- What needs to be done
Report how many lines of the data below contain "Health". Give nothing besides the number.

(Collected data entries)

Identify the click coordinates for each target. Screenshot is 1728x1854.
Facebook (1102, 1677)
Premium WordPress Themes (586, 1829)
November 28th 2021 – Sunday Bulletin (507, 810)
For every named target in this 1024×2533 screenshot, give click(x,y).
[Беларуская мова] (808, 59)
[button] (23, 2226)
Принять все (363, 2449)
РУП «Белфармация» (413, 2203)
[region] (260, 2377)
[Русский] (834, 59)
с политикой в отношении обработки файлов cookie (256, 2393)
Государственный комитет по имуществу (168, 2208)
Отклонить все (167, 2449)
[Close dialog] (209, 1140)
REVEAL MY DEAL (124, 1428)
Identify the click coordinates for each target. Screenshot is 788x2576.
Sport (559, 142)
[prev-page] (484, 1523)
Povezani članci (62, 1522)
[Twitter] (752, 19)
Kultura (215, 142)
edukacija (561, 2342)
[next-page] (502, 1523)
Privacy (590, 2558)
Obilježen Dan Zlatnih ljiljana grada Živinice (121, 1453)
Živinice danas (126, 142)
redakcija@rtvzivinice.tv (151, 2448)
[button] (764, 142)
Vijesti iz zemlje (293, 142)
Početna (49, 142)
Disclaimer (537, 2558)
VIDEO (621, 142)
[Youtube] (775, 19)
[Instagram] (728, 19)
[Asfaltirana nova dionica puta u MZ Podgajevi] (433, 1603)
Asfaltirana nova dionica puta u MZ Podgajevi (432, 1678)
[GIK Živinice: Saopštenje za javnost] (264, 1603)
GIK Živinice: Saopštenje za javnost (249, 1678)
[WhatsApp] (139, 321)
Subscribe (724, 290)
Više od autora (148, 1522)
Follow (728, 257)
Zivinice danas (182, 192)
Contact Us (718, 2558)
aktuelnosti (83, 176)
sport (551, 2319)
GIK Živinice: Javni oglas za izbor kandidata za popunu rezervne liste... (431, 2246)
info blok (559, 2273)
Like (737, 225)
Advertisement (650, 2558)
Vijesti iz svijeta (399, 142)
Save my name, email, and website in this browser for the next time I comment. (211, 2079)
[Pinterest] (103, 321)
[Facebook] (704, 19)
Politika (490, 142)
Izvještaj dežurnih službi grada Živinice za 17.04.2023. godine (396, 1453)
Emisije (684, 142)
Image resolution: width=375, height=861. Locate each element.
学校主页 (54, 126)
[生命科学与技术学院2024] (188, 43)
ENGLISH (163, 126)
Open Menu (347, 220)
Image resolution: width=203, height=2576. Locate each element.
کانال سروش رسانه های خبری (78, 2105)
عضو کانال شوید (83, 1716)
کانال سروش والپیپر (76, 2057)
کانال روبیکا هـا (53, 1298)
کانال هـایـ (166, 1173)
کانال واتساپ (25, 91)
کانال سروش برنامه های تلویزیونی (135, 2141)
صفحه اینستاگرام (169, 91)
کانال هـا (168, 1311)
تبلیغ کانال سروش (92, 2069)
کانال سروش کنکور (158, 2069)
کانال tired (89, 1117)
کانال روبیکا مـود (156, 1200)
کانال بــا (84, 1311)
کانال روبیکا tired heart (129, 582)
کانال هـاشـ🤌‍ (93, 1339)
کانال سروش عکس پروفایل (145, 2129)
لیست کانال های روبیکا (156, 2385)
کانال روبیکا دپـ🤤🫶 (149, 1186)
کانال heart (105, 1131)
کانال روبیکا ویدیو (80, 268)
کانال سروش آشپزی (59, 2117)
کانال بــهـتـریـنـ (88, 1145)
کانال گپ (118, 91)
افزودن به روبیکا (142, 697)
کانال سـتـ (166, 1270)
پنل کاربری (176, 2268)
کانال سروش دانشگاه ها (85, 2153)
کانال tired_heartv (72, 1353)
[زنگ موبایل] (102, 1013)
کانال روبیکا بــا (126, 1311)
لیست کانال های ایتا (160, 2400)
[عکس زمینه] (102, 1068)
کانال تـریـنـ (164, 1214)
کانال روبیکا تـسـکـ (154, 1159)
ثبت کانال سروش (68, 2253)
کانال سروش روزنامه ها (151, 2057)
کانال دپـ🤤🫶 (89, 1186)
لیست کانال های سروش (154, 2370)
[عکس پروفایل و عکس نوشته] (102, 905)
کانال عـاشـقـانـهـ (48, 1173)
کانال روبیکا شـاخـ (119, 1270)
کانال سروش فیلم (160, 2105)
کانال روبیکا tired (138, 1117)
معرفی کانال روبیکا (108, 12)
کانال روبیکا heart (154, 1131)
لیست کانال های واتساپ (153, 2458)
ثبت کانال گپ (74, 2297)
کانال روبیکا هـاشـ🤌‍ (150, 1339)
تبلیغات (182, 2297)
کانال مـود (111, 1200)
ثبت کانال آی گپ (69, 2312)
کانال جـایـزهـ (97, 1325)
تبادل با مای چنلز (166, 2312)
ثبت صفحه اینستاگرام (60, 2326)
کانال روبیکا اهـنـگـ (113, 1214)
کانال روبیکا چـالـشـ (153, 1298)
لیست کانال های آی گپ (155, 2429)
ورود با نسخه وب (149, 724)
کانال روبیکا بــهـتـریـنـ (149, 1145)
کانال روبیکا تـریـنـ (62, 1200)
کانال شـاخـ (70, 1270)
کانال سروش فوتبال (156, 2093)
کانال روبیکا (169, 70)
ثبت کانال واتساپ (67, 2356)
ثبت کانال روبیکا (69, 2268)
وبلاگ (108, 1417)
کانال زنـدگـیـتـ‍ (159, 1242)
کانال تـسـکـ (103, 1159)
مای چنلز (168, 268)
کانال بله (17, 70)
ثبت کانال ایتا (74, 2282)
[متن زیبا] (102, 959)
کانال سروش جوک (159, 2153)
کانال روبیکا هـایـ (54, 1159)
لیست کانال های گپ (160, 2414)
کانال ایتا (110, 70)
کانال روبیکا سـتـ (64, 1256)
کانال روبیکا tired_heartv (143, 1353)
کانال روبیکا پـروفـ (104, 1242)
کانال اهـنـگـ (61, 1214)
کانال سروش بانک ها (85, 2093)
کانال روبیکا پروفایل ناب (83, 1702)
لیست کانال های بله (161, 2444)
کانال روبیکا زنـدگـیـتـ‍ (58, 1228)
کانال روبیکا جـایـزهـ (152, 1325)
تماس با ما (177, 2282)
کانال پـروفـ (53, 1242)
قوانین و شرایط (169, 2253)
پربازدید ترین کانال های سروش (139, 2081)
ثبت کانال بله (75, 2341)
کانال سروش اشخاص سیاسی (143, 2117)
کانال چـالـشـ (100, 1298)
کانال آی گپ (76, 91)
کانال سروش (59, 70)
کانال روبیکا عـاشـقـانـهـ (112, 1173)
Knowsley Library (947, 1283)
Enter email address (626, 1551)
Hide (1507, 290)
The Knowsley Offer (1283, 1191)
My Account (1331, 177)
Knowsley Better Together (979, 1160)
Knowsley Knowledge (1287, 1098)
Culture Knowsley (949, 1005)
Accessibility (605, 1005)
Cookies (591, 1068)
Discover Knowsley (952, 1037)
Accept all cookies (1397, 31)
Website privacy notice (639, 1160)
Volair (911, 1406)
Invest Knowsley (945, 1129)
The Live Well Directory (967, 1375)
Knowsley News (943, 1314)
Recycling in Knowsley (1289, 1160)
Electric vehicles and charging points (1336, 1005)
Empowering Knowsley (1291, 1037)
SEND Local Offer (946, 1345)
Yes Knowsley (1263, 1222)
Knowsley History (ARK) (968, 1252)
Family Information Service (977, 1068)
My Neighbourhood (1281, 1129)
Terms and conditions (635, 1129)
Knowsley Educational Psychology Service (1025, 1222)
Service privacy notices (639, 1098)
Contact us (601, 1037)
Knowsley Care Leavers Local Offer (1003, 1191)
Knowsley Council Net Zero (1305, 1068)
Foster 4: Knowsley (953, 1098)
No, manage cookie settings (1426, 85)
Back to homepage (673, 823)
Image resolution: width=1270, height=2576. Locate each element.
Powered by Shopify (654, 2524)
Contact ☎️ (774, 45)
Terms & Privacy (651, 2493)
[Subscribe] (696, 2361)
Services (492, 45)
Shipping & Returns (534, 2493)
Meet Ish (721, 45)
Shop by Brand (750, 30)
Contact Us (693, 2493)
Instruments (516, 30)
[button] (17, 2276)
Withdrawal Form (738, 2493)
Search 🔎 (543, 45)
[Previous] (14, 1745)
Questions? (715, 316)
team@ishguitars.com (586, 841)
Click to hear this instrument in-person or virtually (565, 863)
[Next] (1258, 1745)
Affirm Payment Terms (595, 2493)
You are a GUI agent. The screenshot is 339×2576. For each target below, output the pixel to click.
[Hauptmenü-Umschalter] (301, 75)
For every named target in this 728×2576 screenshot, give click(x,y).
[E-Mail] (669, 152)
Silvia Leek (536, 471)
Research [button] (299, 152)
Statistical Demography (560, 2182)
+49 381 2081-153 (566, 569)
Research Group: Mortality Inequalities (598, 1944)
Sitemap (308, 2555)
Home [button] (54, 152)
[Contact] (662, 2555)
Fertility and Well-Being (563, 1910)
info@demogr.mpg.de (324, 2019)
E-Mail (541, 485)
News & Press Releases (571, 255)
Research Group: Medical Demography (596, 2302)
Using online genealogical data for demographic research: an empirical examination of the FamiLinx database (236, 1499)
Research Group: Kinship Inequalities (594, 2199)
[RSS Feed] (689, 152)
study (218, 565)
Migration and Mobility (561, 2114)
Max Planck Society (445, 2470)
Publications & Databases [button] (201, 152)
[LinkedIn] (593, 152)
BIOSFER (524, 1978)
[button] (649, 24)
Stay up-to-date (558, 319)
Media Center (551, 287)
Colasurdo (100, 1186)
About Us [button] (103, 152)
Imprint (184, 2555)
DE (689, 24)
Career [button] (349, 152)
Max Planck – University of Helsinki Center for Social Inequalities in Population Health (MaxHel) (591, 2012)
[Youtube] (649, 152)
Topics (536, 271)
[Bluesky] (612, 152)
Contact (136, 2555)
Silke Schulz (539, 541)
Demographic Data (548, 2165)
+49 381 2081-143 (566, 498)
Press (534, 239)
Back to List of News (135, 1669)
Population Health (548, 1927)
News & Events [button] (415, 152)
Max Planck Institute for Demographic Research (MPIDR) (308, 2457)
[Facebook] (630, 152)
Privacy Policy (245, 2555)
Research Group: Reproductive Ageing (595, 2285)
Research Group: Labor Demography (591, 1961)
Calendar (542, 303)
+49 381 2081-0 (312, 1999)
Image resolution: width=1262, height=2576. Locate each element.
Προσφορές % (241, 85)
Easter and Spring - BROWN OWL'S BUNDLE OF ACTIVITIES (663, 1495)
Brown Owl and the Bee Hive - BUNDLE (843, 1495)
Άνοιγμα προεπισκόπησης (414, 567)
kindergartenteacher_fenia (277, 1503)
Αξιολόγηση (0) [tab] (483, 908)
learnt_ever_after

- Expected output
2